Unlike the conventional contact printing techniques, aerosol jet printing, EHD printing and inkjet printing techniques are noncontact digital patterning techniques with resolution higher than that of the conventional contact printing techniques. However, the noncontact digital patterning techniques require adjustment of the ink viscosity, concentration and solvent system to the nozzle (to prevent clogging) and the substrate material. And spreading of the ink and wanted or unwanted merging of dispensed droplets needs to be controlled.

NIL is a high-resolution printing technique with patterning resolution less than 1 μm. Similar techniques such as hot embossing lithograph (HEL) and micro contact printing (μCP) have also developed for TFT fabrication. However, most of the reports on these techniques are for organic TFTs. So we will not discuss them in detailed in this review.
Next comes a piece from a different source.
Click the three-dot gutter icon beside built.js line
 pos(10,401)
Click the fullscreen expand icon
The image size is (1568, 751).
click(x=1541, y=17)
Binary solution-processed MO dielectrics are preferable because additives can be avoided in precursor solutions, resulting in a simple and low cost process. As discussed above, similar to MO semiconductor synthesis, different kinds of precursors and solvents were used for MO dielectric fabrication. As shown in figure 29, a nitrate-based precursor solution can be easily decomposed, with a sharp exothermic peak at 110 °C in the thermogravimetric-differential thermal analysis (TG-DTA) curve, owing to the volatile property of the nitrate ligands [81]. On the other hand, acetate- and chloride-based solutions were decomposed with step-like delayed mass reductions due to the non-volatile ligands involved. Unclear endothermic and exothermic chemical peaks at higher temperatures of ∼280 °C and ∼130 °C were observed for acetate- and chloride-based precursors, respectively. The nitrate based precursor solution can result in a higher quality Al₂O₃ thin film with higher M–O–M bond ratio and less number of M–OH bonding and other ligand-related impurities after the same post-annealing process, as compared to the other types of precursor solutions. The nitrate-based precursor has been the most widely adopted for sol–gel solution preparation due to its low impurity level, environmental stability, and low decomposition temperature.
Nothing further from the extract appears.